Unexplained interstellar visitor Oumuamua could be lost piece of an exoplanet

Oumuamua’s origin has been hotly-debated. A new study proposes it’s an exploded chunk of a Pluto-like planet.

Ever since we were visited by Oumuamua, the first interstellar object we found wandering through our solar system, scientists have been captivated by it. It’s a puzzling cosmic vagabond — so weird that some scientists have even postulated it could be a piece of alien technology (though there’s no real evidence of that.)

A new theory, which appears in two papers published Tuesday in the Journal of Geophysical Research: Planets, posits that the strange object could be an ejected piece of a Pluto-like planet that was blasted out of its home solar system around 400 million years ago.

“This research is exciting in that we’ve probably resolved the mystery of what Oumuamua is,” said Steven Desch, an astrophysicist at Arizona State University and co-author of the new studies. “We can reasonably identify it as a chunk of an ‘exo-Pluto,’ a Pluto-like planet in another solar system.”

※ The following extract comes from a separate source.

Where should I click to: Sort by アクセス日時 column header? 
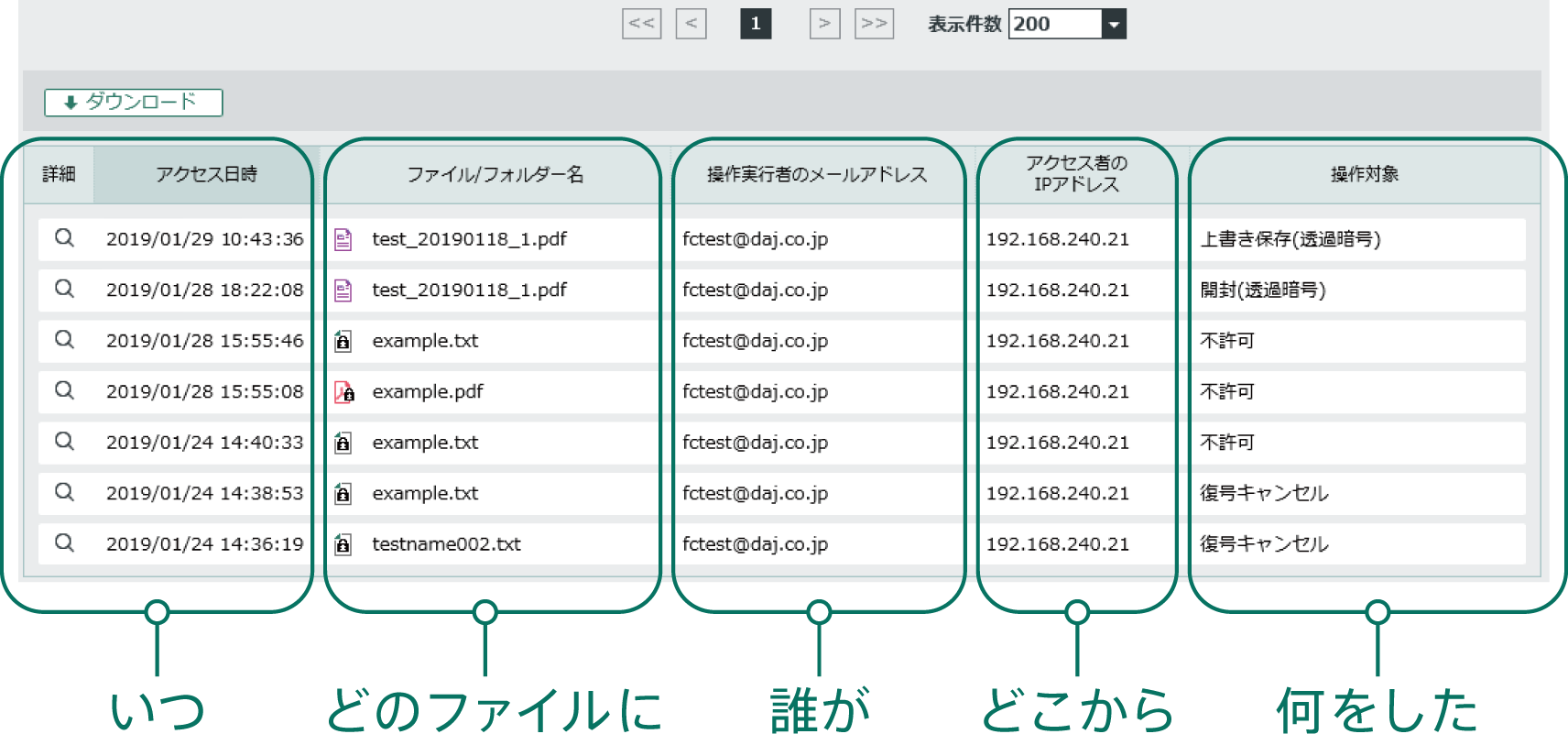coord(206,174)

Oumuamua (Hawaiian for “scout” or “messenger”) was discovered in 2017 as it rounded the sun on its way out of our solar system. It was observed in October and November of 2017 before it disappeared into the dark.

And it was weird.

It exhibited some strange behavior. Observations suggested it was cigar-shaped, and as it rounded the sun, it gathered a great deal of speed — more than expected — without showing any signs of escaping gas, a telltale marker of a comet.

Read more: Harvard’s Avi Loeb more sure than ever we were visited by alien spacecraft

Desch and co-author Alan Jackson believe that in another planetary system, somewhere in space half a billion years ago, a collision between two cosmic bodies caused an explosive ejection of nitrogen ice. A pancake-shaped block was hurled out from its home and into the space between planetary systems.

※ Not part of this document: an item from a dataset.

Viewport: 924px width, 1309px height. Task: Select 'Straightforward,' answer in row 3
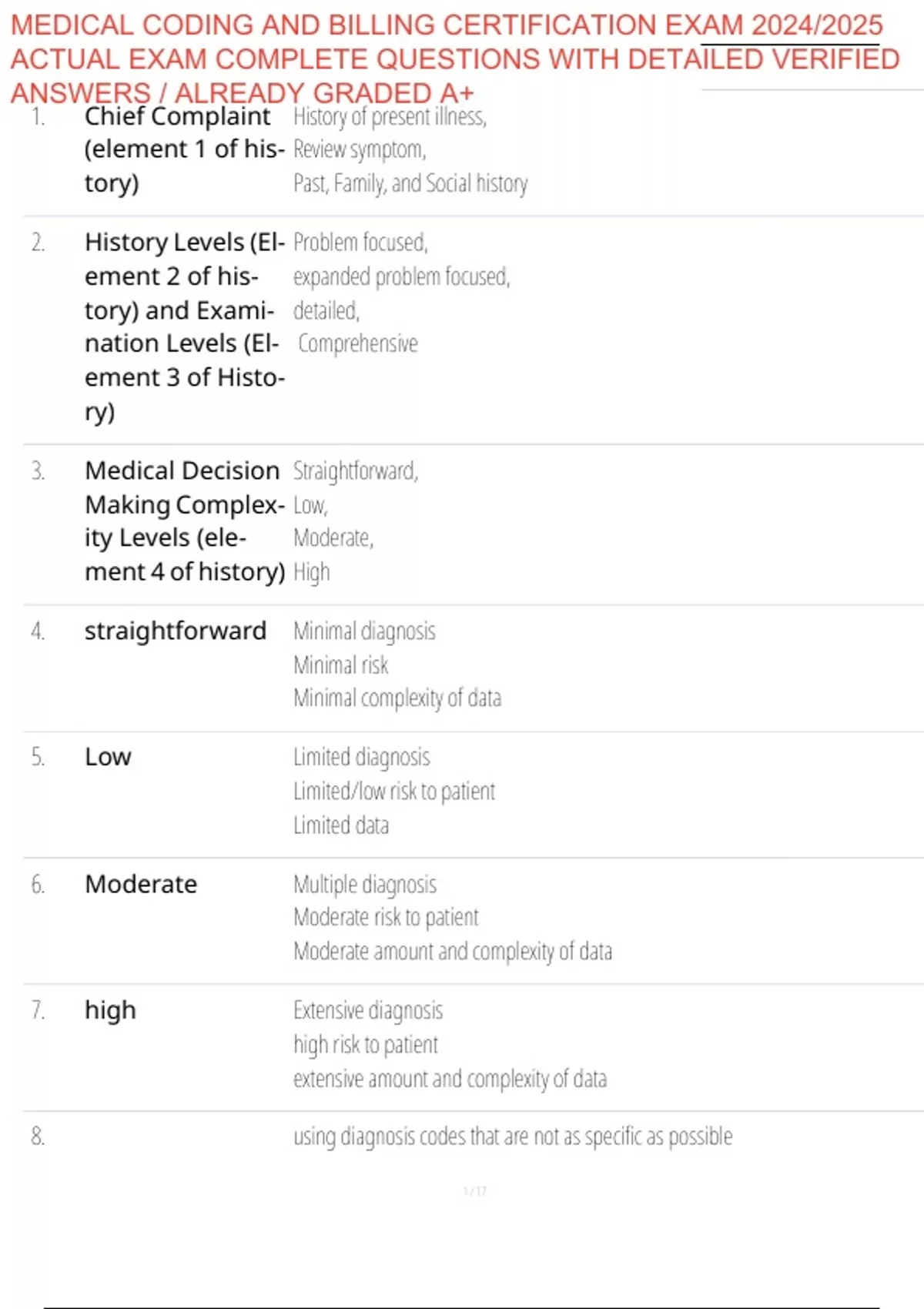point(356,470)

In the freezing depths of the cosmos, this solid block of nitrogen would wander, slowly being chipped away by radiation. When it entered our solar system and approached the sun, the nitrogen heated up, giving it a little speed boost, while also producing the cigar-shape that Earth observers noticed. Jackson says the heating would’ve flattened the object, just like how a bar of soap’s outer layers get rubbed off during use.

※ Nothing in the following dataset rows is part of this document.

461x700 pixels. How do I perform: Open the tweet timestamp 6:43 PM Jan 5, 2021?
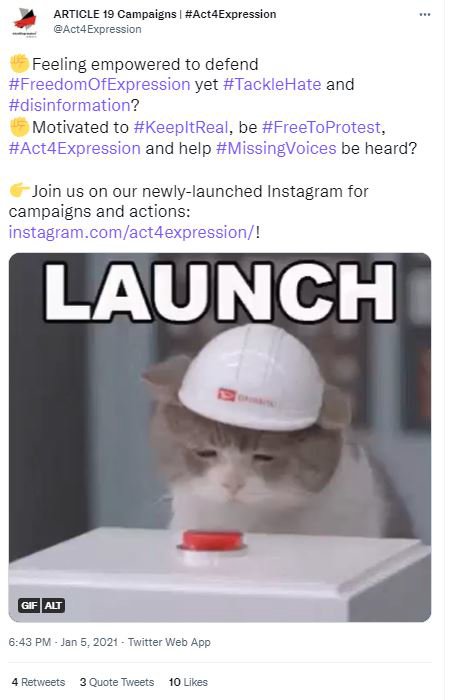click(x=63, y=642)
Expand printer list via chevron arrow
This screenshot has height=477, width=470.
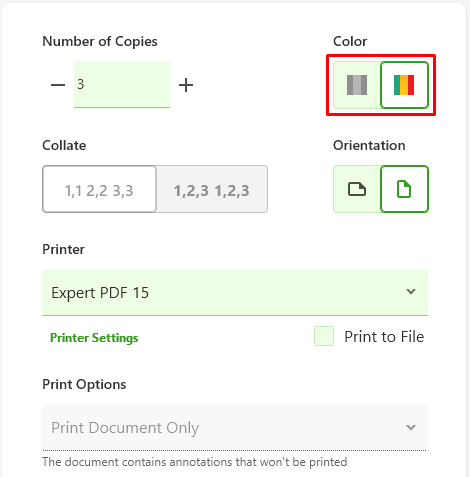click(x=411, y=292)

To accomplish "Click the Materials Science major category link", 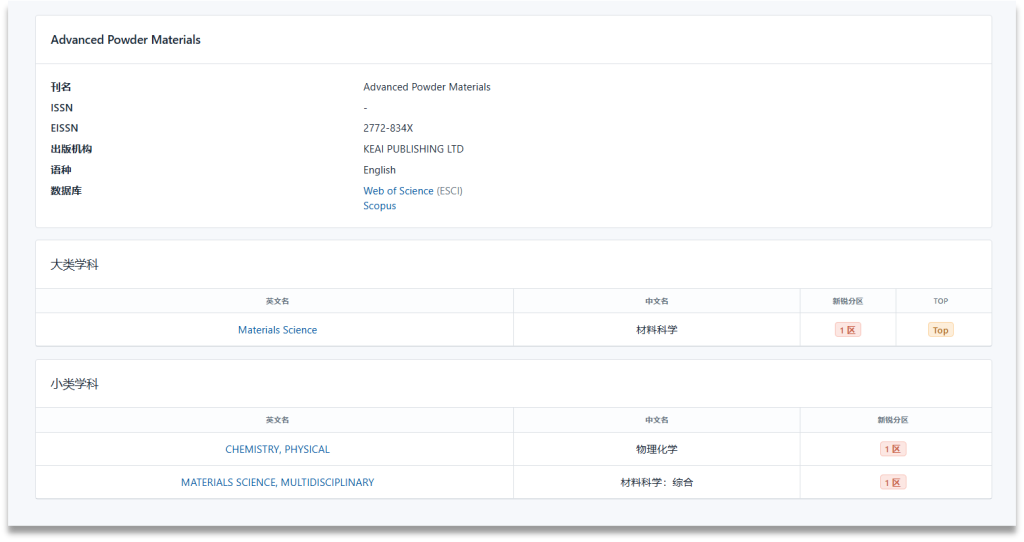I will click(277, 330).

It’s a neat explanation, accounting for all Oumuamua’s strangeness, and it’s an exciting hypothesis because it suggests Oumuamua is the first piece of an exoplanet that’s visited our solar system.
Oumuamua’s reflectiveness also matched what astronomers have observed on Pluto and on Neptune’s moon Triton, which are nitrogen rich. In a distant young solar system, where bodies were constantly bumping into each other, it’s reasonable to think chunks were thrown for a wild ride through space and that we just so happened to see one passing by.

“We reasoned it was possible that there could have been Plutos in other solar systems with nitrogen ice on their surfaces and a piece of it knocked off could have entered our solar system and explained everything we saw,” Desch said.

And that, he said, puts a dampener on the alien spacecraft theory.

“Everybody is interested in aliens, and it was inevitable that this first object outside the solar system would make people think of aliens,” said Desch. “But it’s important in science not to jump to conclusions.”

So far, scientists have discovered only two interstellar objects. The second, 2I/Borisov, was found in late 2019 and was fairly ordinary by comparison. It was almost certainly a comet, but it did surprise scientists with some unique features.